Another series also without audio, that has a lot of coordinated reading books, is produced by the Singaporean Ministry of Education for Chinese speaking children in Singapore. They're sold by ChinaSprout, and are also all-Chinese. There's little at that website to instruct you on how the pieces of the set fit together, but I bought samples: Textbook and "Activity Book" (workbook)- very good, lots of usefully explanatory illustrations, "Super Scholar" and "Super Scholar Higher Level"- these look like simply an expansion of the textbook/workbook: the same type of work at the same level, "Comprehension Champion"- short texts with quizzes, looks good , but the grand prize... coordinated story books, lots of them. On the ChinaSprout website, look under "content-based". They have scanned pages for each level showing some text. The text, workbook, and storybooks are in color, the others b&w. I know almost 1000 characters and have finished two years in my children's series (NCCfC described below), and I know every character in the first-grade level of these (above) storybooks. Though not effortlessly, I can read them, so they are exactly as I had hoped. To summarize: anyone still at elementary school level could check out these storybooks to get oriented, adding the other bits as needed. [edit 11OCT09: Courseware/audio for this series exists. It requires more Windows-bits than I want to install on my Linux system, so I haven't tried it. http://www.iflashbook.com.sg/iflashbooken/ [end edit]
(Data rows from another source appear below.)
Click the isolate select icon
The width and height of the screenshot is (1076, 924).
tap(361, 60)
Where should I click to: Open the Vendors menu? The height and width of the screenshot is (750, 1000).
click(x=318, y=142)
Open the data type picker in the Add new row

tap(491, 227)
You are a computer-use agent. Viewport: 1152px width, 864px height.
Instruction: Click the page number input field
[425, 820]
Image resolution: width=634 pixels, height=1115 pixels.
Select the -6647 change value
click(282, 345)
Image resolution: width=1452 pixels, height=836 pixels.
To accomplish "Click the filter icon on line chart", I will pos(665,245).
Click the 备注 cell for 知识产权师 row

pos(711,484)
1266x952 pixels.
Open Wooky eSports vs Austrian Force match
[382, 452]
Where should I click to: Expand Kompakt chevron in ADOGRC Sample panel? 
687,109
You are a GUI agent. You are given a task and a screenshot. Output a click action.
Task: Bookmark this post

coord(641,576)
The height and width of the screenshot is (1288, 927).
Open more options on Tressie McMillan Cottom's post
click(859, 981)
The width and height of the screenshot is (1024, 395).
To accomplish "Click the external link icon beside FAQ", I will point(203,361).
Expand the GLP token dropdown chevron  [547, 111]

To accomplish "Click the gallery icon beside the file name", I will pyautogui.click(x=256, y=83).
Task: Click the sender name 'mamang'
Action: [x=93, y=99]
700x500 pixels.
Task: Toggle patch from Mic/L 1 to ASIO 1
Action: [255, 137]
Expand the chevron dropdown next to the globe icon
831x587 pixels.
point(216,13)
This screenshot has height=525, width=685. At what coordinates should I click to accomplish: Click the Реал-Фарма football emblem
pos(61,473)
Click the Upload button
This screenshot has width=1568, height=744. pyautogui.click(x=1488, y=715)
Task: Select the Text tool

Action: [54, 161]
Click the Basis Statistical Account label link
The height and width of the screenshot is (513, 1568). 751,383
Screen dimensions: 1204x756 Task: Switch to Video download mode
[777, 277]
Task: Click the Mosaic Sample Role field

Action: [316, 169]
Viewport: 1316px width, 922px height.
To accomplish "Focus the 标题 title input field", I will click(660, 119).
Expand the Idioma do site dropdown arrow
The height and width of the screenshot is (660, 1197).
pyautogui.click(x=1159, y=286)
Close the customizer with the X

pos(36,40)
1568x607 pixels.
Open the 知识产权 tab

edit: here's some that's free xuele

For anyone wanting a series with audio, I disliked two series I sampled because the voices were those of children, pinched and squeaky. But New Concept Chinese for Children (BLCUP) uses an adult female (later an adult male also), and these are beautiful voices. (I believe they also appear in NPCR.) Because they come with CDs, and are priced for foreigners, these are much more expensive. This is the series I'm using, but it doesn't offer any *additional* coordinated reading books. (Its workbooks, included, have slightly higher-level stories intended to be read to the child by the parent.) So, eager for stories, I'm happy to add some from the other sources above.